This post is somewhat belated but was a piece that I wrote on behalf of Tristan & myself for News Limited. It recounts our experience competing in the Cannes International Advertising Festival.
Sitting waiting to be presented with the award that made years of ticking confirmations worth it and all we could think was “PLEASE, don’t let us trip over whilst walking on stage....”
Retrospect is a funny thing. As we look back to competing in the Cannes Young Media Lions competition we can’t remember all that much. It was such an overwhelming experience that the months of preparation, events in Cannes and whirlwind of emotions have blurred into one very messy memory.
When we were announced the winners of the international competition, for a split second in time we became minor celebrities. And during this time we were repeatedly asked how we felt about winning. As mundane as it sounds, the answer was relieved.
Relief for many reasons.
We had been given the opportunity to represent our company, our youthful peers and above all, the Australian media industry. A big responsibility and one that if performed well, would have positive ramifications for all involved. Whilst our trusted advisors assured us that having won the Australian leg of the race was an achievement in itself, for us, it wasn’t enough. We had been presented with this rare opportunity and we weren’t going to let it pass without giving winning our best shot.
35 hours of travelling, seven hours in a hotel room, a dodgy pizza and three hours sleep down, we sat at breakfast barely speaking. In fact, from the outside we must have looked like a couple amidst a lover’s tiff characterised by silence, poor appetite and enormous dark circles under the eyes. Far from a lovers tiff, we simply hadn’t cracked our idea in response to the passionate brief the World Food Program had delivered us the night before. We were clutching at straws trying to turn some mediocre ideas into something we’d be proud to present to the internationally esteemed judging panel, 24hours later.
Little did we know but we were about to learn one of our most important lessons from the Cannes experience - a BIG idea can come from anywhere.
Sitting in the foyer of our hotel we discussed our frustrations with our very patient other halves. Lauren’s boyfriend was ranting about the uselessness of one cent coins and light bulbs went off. We had our idea.
In the current economic climate people don’t have money to spare, but everyone has spare change. Spare change that they can’t even use. We would propose to abolish the penny and give the lowest unit of currency in each developed nation a real value, by redirecting the funds from jars and dishes on top of people’s fridges to those who need it most via the World Food Program.

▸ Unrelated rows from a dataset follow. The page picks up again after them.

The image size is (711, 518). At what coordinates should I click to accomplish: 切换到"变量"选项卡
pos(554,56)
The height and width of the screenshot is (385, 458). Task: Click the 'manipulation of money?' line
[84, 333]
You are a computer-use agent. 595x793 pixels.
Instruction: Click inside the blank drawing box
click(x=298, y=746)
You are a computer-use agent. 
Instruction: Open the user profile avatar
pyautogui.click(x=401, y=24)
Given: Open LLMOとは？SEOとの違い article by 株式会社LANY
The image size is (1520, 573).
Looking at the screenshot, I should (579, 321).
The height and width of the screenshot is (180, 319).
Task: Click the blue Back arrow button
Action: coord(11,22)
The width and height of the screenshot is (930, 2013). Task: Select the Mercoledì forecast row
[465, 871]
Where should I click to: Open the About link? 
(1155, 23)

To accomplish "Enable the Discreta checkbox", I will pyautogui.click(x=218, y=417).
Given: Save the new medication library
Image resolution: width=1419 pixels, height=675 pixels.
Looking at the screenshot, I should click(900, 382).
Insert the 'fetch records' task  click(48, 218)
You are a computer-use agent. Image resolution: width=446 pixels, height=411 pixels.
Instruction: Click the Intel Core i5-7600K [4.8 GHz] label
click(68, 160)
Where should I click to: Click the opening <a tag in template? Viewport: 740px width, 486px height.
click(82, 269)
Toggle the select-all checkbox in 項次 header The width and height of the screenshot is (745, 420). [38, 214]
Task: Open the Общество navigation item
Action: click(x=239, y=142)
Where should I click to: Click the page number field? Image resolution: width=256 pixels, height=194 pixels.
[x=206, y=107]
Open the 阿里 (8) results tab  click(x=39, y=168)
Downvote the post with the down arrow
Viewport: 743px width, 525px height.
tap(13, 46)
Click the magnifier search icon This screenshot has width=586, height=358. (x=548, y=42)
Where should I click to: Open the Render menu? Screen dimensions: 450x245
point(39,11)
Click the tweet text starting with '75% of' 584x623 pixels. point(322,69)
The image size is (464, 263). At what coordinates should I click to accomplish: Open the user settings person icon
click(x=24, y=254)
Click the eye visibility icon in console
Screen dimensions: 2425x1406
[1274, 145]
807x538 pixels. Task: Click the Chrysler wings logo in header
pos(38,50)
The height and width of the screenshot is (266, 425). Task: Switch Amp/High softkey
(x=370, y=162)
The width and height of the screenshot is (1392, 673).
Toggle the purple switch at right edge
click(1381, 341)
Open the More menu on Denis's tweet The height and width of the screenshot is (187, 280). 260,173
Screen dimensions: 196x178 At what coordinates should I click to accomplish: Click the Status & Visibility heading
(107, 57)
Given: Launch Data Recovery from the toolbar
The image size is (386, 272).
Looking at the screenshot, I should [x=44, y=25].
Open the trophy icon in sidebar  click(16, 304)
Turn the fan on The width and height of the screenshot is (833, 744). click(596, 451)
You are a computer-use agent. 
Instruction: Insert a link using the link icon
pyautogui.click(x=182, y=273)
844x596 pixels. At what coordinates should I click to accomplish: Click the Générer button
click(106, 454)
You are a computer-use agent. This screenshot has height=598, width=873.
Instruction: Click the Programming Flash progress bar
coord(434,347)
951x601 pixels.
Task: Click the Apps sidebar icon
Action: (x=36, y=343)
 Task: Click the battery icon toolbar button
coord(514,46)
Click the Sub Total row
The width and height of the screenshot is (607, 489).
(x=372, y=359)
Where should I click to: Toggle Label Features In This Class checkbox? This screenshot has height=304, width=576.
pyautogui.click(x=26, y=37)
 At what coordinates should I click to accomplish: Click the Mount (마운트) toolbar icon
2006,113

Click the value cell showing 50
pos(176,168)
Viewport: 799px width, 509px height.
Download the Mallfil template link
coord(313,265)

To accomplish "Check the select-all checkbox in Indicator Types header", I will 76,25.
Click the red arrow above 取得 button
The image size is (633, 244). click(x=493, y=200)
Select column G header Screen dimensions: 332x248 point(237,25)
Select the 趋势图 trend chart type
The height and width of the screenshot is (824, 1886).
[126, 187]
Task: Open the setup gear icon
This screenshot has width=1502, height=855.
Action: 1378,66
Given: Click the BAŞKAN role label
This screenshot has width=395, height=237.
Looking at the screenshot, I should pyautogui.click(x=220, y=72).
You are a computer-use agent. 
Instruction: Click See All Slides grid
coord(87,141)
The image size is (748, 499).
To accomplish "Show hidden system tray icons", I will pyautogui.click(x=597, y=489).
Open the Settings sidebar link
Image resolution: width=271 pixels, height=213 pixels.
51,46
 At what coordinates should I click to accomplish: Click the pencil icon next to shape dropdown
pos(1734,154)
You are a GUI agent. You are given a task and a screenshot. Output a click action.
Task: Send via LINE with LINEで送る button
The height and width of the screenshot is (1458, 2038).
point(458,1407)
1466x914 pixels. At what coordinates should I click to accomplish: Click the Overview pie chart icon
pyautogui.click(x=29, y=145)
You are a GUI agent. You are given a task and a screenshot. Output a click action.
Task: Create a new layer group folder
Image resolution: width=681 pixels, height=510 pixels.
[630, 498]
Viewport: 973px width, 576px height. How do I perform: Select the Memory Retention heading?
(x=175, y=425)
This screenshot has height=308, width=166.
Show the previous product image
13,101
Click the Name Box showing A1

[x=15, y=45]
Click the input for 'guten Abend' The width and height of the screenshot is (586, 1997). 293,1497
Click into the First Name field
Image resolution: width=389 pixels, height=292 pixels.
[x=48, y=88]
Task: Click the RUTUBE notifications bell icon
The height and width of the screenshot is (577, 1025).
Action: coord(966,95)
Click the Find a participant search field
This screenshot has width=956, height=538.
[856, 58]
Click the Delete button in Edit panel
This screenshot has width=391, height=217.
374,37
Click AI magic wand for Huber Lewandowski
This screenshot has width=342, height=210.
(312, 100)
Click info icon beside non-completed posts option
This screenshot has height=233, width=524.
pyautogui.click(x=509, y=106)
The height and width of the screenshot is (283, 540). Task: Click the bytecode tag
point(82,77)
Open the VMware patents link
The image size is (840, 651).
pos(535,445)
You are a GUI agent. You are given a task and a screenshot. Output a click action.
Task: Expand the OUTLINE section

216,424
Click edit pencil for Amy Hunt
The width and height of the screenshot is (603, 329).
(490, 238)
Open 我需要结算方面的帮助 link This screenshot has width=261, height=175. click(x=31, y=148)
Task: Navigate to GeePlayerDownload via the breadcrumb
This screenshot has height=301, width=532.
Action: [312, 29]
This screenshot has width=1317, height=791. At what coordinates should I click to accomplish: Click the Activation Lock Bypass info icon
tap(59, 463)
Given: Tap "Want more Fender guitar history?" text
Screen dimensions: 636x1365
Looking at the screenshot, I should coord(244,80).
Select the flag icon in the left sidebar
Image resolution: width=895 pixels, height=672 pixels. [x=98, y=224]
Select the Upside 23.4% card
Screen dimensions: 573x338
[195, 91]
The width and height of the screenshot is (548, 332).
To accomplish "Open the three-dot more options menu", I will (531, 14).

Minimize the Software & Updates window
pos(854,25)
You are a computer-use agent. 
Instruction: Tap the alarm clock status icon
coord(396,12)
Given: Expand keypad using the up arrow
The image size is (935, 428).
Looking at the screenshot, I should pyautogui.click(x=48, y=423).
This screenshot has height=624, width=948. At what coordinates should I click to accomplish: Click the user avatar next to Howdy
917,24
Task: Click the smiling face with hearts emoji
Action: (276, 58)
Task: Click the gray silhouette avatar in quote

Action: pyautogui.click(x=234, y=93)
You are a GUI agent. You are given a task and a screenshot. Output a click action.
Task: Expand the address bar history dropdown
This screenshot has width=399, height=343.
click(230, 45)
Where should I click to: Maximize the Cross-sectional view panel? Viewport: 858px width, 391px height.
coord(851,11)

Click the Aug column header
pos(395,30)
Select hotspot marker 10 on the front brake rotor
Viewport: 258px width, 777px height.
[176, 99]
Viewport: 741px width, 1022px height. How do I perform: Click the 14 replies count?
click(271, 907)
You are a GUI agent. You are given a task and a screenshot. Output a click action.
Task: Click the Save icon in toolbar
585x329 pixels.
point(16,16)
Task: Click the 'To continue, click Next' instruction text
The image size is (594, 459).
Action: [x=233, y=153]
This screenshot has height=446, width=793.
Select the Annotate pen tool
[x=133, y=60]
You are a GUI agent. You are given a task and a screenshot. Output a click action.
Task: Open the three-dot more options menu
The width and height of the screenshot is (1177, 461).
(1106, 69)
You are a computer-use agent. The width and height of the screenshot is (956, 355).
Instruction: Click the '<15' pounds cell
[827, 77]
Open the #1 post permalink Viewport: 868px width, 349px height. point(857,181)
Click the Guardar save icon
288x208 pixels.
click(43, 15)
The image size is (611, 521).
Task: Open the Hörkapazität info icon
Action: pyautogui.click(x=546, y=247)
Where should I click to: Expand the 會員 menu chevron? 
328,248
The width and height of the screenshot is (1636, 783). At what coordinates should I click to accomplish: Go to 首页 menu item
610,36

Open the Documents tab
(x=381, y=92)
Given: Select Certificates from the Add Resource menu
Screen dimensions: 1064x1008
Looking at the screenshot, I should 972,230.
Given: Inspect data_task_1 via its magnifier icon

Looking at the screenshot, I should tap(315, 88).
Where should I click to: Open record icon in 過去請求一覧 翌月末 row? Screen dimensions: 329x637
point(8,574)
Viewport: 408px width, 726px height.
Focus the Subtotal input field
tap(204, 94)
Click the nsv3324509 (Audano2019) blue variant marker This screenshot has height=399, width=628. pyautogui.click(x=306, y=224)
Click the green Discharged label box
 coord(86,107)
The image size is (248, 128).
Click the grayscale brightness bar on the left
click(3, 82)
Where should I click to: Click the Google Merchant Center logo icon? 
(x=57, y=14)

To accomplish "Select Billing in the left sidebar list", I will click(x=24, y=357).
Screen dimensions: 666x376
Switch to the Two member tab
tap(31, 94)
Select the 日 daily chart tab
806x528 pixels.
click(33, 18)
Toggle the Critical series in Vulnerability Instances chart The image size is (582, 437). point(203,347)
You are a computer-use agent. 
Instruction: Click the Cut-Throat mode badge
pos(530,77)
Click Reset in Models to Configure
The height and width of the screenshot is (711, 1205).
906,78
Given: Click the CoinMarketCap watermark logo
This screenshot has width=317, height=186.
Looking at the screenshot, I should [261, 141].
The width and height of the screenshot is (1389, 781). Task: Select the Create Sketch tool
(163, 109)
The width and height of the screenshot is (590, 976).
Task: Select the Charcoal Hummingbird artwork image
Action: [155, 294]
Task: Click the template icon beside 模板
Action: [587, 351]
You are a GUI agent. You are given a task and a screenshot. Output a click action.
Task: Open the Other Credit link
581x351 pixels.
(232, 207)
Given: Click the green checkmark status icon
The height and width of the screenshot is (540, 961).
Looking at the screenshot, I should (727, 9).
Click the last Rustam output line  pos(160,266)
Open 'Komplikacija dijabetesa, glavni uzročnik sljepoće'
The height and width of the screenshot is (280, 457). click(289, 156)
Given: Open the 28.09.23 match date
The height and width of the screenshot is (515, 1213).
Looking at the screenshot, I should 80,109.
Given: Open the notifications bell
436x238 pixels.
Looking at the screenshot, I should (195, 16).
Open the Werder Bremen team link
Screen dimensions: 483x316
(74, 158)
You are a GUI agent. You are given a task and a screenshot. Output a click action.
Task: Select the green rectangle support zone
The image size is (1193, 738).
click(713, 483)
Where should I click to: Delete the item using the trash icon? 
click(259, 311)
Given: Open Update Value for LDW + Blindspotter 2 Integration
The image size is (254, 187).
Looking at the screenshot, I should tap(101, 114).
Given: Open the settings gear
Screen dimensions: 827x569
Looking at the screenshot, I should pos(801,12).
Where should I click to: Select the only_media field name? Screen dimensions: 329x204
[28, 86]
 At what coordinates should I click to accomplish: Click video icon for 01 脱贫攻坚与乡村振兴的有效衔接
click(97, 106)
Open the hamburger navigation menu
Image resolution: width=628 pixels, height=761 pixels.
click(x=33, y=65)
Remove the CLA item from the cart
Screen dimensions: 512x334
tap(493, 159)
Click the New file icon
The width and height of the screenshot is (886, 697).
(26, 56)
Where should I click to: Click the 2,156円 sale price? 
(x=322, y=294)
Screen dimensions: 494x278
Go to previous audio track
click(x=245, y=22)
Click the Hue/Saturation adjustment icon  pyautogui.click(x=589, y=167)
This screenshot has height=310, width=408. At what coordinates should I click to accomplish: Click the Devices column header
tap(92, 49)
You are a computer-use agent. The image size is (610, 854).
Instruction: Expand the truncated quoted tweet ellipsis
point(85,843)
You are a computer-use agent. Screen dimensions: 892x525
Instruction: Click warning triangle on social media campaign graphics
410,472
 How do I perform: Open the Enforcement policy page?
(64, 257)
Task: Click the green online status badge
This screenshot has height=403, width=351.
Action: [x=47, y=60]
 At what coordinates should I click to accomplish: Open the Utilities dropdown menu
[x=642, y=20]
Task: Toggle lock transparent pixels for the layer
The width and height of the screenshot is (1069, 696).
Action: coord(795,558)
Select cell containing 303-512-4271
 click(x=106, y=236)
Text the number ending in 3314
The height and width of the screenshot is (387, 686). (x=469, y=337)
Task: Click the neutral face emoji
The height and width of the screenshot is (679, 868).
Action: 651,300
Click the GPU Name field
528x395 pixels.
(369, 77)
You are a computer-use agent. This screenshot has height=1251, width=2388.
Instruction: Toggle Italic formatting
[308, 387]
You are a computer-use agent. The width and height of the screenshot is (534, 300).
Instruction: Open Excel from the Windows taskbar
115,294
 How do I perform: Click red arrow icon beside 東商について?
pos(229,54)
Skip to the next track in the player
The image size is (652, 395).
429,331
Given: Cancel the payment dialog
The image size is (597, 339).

Armed with an idea big enough to do the brief justice, we split up. Lauren to concentrate on what she was good at - constructing the argument, and Tristan to produce the presentation that would aid us to cut through the other 24 big ideas in the competition. This method of working was something we learnt during the previous round of competition in Australia – play to your strengths and trust your partner.
Having put our best thinking on the table, roaming Cannes for nine hours waiting for a decision to be made, then following the announcement, hurriedly making calls back home, at 7pm sharp on Tuesday 23rd June we found ourselves seated close to the front of the famous Debussy Theatre in the Palais des Festival amid advertising celebrity. It was here, as we sat with a sense of relief that we learned our third most important lesson from Cannes. Good advertising is brave advertising. It is about challenging the norms and putting out-of-the box ideas in front of the client, even if it means the less easy road to success.
So, what did we feel when we won the 56th International Advertising Festival Media Gold Young Lion? A sense of comfort that we’d done a good job. A sense of happiness that the long hours and hard work in our short careers had begun to pay off. A sense of excitement that our futures would be underpinned by this early success.